(Records from a collection)

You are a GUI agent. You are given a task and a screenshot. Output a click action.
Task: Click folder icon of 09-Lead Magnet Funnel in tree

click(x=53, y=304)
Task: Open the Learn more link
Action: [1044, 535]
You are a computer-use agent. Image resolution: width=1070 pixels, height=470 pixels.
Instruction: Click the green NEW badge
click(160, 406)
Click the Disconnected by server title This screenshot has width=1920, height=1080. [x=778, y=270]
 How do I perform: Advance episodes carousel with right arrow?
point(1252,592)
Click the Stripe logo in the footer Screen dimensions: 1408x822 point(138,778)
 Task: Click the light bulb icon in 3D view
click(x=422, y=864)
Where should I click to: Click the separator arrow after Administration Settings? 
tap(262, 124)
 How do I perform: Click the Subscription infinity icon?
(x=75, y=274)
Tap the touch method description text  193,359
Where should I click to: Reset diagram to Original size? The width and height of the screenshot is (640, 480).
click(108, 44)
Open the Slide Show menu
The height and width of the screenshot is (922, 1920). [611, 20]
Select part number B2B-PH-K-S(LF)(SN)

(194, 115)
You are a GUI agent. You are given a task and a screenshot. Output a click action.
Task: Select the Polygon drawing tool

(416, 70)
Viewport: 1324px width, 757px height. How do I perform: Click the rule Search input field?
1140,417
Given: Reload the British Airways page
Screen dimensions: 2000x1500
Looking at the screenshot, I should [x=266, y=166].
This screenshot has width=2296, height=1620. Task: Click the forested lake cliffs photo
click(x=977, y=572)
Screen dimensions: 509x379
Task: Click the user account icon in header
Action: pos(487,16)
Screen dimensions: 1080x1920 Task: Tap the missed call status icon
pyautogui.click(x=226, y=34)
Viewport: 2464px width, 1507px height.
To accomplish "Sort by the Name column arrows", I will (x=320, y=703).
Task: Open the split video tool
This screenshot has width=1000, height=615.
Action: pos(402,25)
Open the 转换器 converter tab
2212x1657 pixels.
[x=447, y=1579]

* REQUIREMENTS: Collect every line of the data above that contains the string "dimensions".

* RESPONSE TO THIS TASK:
Click the Stripe logo in the footer Screen dimensions: 1408x822 point(138,778)
Screen dimensions: 2000x1500
Screen dimensions: 509x379
Screen dimensions: 1080x1920 Task: Tap the missed call status icon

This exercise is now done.